The Histogram Server is based on a set of workstations connected to the FCS switch. It receives output from the processor farm and constructs histograms as requested by the analysis program running on the farm. Histograms are initially cached in RAM and then from time to time dumped to disk. The histograms can be retrieved at any time for viewing.

The same access method as used for the hardware histogrammer will be used thus enabling the histogram viewer and analysis codes to freely mix online hardware and software histograms with offline histograms.


Tape Server

Hardware configuration for Euroball III

Supports up to 4 data streams

Each data stream may be output to any number of the drives in either duplication mode, parallel mode or any combination of these.
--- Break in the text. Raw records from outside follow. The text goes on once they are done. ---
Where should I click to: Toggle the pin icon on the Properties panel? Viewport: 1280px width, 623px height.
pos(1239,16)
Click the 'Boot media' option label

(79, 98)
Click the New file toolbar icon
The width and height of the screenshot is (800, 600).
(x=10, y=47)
Currently DLT4000 available (20 Gbyte/tape and 1.4 Mbyte/sec). By Summer 1996 it is expected that 5 Mbyte/sec (raw) will be available.

The Exabyte 8500 drive can write up to 5Gbyte of data onto a 8mm video cassette at a continuous rate of up to 0.5 Mbyte/sec.


Control & Monitoring

Experiment control and monitoring will be based on the Eurogam system.

The Eurogam Register Server will be used for control functions with an interface developed to communicate with the CORBA system.

The Tool Command Language (as used by Eurogam) will be used to generate the Graphical User Interface.


Other Items

High Voltage Control System

Will use existing Eurogam LeCroy mainframes with new CAEN mainframes.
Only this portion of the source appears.